Beginning with the line where "The height and width of the screenshot is (165, 284)." appears, repeat every remaining line of the entries exactly, the last line included.

(Collected data entries)
######

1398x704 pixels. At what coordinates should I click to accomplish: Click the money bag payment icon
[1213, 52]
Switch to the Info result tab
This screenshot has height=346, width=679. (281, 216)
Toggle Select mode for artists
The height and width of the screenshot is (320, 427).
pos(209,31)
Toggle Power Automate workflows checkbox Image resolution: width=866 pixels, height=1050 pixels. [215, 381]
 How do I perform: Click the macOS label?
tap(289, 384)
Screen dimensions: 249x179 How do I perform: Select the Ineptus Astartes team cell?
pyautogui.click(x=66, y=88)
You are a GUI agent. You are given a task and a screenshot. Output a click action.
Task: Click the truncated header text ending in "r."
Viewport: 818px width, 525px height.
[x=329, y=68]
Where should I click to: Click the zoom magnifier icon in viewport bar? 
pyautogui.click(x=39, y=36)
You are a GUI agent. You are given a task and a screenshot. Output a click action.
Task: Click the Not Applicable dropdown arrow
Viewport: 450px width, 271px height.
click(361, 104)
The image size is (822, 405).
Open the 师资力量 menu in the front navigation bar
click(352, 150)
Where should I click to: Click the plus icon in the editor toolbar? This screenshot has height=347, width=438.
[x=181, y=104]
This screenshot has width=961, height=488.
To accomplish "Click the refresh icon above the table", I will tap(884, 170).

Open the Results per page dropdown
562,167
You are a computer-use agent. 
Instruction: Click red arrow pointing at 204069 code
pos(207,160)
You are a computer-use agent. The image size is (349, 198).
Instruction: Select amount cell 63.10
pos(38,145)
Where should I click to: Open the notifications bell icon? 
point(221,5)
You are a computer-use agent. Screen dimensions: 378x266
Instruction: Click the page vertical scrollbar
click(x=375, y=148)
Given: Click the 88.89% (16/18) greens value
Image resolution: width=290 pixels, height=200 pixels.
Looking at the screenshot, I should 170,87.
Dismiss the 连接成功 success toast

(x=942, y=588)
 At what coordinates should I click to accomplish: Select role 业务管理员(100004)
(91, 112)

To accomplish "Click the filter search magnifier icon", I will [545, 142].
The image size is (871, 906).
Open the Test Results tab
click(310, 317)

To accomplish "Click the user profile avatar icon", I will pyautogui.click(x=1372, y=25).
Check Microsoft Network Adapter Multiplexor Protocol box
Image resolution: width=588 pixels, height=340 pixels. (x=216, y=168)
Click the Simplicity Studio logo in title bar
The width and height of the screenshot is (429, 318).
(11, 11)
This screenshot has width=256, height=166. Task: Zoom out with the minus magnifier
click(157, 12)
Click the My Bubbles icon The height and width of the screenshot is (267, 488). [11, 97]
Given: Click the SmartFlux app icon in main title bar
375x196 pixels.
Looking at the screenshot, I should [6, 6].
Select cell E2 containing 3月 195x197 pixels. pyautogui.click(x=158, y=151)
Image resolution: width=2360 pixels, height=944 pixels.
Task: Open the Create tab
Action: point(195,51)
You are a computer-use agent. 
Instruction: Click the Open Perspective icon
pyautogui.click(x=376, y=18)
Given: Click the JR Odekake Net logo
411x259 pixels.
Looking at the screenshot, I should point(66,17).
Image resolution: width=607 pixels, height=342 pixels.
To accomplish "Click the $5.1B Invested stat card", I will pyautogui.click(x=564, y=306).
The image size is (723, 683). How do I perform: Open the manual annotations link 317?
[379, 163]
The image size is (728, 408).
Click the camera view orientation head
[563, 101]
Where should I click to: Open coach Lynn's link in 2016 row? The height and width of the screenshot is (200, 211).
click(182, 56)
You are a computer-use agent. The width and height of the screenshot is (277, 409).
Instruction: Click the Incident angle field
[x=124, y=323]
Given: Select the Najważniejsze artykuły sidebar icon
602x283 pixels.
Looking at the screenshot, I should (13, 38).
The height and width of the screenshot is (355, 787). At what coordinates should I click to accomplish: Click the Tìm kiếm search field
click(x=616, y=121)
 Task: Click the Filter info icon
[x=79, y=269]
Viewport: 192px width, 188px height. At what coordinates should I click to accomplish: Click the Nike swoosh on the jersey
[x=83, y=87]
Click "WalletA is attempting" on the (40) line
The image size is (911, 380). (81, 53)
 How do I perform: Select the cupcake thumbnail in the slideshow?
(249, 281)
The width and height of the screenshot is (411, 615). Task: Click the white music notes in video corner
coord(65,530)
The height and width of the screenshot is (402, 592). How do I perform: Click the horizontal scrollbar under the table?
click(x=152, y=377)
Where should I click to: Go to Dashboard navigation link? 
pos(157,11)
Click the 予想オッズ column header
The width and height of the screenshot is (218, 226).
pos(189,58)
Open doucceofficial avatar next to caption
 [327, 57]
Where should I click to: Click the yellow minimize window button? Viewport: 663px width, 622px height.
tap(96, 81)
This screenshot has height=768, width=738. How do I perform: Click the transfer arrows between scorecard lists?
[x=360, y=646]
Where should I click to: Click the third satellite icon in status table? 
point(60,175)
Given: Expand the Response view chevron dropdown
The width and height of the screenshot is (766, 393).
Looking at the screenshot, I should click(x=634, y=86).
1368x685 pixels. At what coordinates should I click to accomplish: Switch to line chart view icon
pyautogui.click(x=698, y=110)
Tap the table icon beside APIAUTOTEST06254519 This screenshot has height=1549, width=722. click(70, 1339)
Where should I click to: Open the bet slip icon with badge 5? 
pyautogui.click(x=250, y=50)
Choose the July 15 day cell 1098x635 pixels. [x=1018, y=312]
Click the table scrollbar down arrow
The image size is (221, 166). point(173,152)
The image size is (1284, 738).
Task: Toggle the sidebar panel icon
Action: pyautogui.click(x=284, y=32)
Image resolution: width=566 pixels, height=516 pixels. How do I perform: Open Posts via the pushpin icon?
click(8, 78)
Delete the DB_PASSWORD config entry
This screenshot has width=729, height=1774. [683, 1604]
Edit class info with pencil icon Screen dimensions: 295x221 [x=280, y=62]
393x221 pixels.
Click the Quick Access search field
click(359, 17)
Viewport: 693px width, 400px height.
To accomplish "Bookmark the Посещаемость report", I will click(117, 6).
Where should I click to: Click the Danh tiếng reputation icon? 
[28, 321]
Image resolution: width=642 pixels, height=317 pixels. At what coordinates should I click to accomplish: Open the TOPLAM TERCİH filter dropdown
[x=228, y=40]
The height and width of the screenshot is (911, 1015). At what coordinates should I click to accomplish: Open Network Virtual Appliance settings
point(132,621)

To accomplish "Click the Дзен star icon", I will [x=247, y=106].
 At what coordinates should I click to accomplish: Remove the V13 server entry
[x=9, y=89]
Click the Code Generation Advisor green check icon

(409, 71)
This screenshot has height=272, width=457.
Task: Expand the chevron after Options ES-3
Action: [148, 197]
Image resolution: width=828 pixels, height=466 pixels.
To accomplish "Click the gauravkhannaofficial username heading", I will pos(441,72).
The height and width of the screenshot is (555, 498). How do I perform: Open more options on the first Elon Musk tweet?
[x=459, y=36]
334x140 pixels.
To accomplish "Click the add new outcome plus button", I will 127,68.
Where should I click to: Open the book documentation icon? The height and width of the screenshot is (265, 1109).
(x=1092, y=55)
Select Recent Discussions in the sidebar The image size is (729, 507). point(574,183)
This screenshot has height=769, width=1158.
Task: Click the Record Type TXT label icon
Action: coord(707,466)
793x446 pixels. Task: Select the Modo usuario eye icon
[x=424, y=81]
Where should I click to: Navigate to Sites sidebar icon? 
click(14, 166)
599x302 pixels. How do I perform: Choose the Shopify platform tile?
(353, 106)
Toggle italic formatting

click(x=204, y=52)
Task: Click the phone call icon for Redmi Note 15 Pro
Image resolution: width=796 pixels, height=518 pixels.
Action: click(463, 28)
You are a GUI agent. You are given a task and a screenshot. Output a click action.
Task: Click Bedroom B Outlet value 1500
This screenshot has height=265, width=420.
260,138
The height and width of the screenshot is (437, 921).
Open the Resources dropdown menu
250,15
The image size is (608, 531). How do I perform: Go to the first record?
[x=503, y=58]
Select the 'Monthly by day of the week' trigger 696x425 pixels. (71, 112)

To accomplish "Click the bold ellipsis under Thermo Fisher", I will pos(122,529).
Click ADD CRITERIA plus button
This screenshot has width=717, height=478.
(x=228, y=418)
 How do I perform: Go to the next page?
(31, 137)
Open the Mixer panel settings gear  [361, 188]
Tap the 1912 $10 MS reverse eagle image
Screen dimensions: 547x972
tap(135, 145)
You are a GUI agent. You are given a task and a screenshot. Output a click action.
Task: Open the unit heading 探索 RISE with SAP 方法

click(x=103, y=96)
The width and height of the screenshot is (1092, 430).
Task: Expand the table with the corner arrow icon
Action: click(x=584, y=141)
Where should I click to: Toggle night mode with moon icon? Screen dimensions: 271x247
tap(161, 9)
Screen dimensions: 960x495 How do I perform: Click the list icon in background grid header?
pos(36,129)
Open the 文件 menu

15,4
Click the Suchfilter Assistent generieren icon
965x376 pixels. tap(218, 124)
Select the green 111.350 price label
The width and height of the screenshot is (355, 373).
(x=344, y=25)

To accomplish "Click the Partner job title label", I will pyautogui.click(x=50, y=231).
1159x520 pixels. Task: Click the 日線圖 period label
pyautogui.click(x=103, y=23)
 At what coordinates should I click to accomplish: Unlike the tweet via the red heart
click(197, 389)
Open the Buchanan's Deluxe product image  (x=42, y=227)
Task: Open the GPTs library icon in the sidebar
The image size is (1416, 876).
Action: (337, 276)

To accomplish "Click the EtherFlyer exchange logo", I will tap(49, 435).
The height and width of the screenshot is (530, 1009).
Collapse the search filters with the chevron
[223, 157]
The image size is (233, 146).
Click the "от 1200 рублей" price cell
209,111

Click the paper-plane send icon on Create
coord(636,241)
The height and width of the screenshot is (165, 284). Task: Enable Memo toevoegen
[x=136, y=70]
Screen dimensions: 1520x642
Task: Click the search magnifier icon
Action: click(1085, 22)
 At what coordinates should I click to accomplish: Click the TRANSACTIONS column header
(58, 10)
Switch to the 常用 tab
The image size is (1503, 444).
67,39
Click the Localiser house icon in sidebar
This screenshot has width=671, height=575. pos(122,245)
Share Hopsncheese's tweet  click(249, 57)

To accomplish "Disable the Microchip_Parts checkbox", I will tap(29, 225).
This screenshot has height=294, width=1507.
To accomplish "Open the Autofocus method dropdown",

######

_Task response_
The height and width of the screenshot is (165, 284). Task: Enable Memo toevoegen
[x=136, y=70]
Screen dimensions: 1520x642
Task: Click the search magnifier icon
Action: click(1085, 22)
 At what coordinates should I click to accomplish: Click the TRANSACTIONS column header
(58, 10)
Switch to the 常用 tab
The image size is (1503, 444).
67,39
Click the Localiser house icon in sidebar
This screenshot has width=671, height=575. pos(122,245)
Share Hopsncheese's tweet  click(249, 57)

To accomplish "Disable the Microchip_Parts checkbox", I will tap(29, 225).
This screenshot has height=294, width=1507.
To accomplish "Open the Autofocus method dropdown",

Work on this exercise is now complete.